## THE PROBLEM
Copy out the stretch from the line containing "The height and width of the screenshot is (242, 482)." through the line containing "The height and width of the screenshot is (1210, 756).", requests included. Multiply each coordinate in the answers by 1.45 and round to whole numbers, with halves rounded up.
--- Start RECORD LIST ---
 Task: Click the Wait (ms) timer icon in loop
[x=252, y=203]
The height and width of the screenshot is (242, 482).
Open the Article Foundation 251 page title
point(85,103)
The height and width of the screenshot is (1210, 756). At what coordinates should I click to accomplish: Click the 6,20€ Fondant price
--- End RECORD LIST ---
--- Start RECORD LIST ---
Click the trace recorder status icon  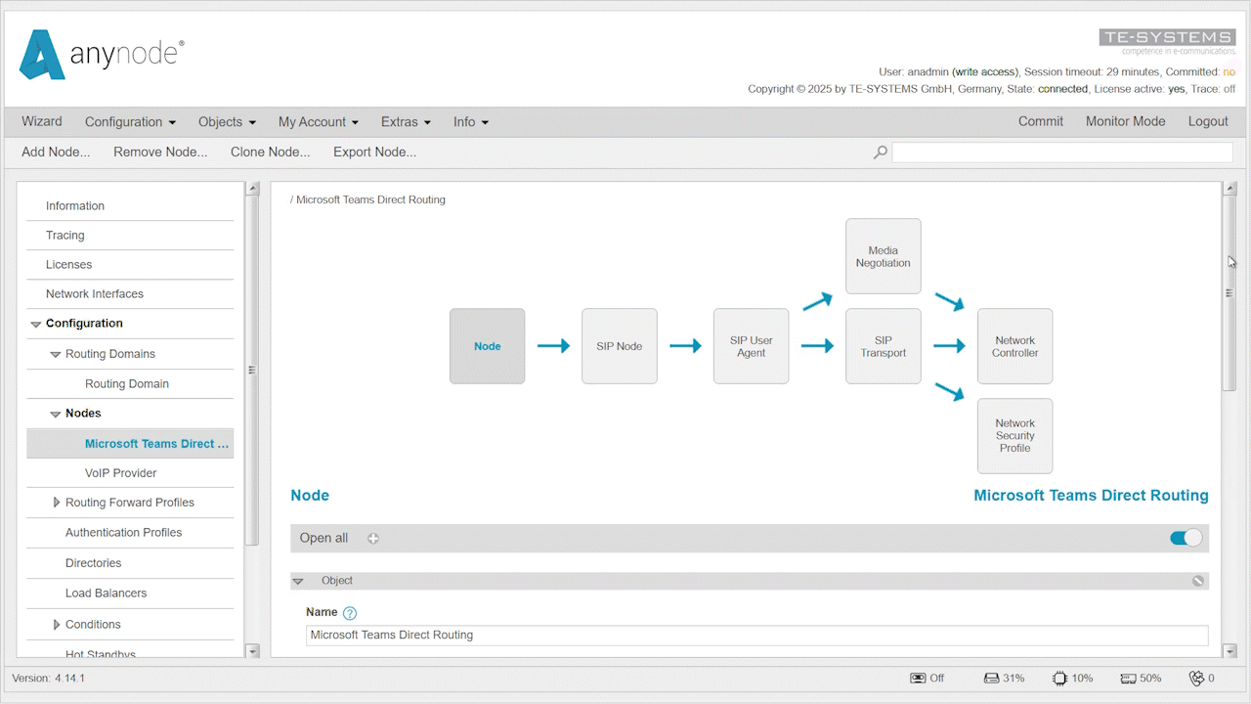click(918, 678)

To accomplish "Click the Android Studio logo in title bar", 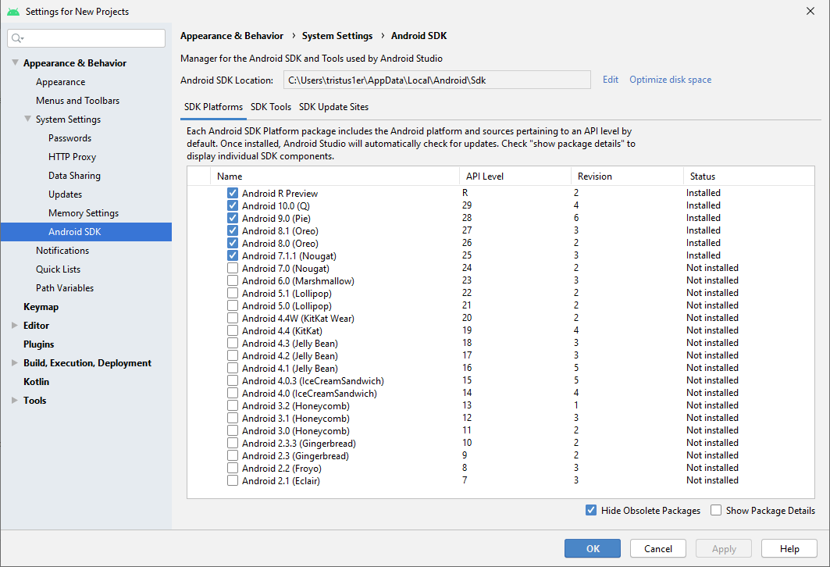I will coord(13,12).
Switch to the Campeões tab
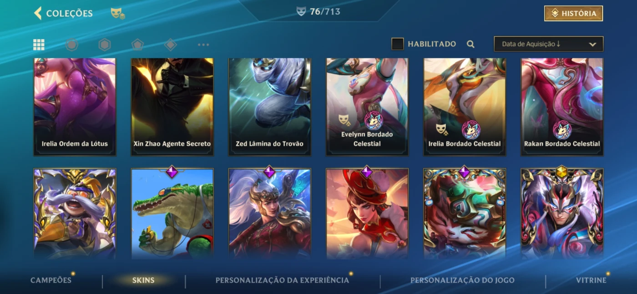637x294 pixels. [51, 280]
--- End RECORD LIST ---
## THE COMPLETED TASK
The height and width of the screenshot is (242, 482).
Open the Article Foundation 251 page title
point(123,149)
The height and width of the screenshot is (1210, 756). At what coordinates should I click to accomplish: Click the 6,20€ Fondant price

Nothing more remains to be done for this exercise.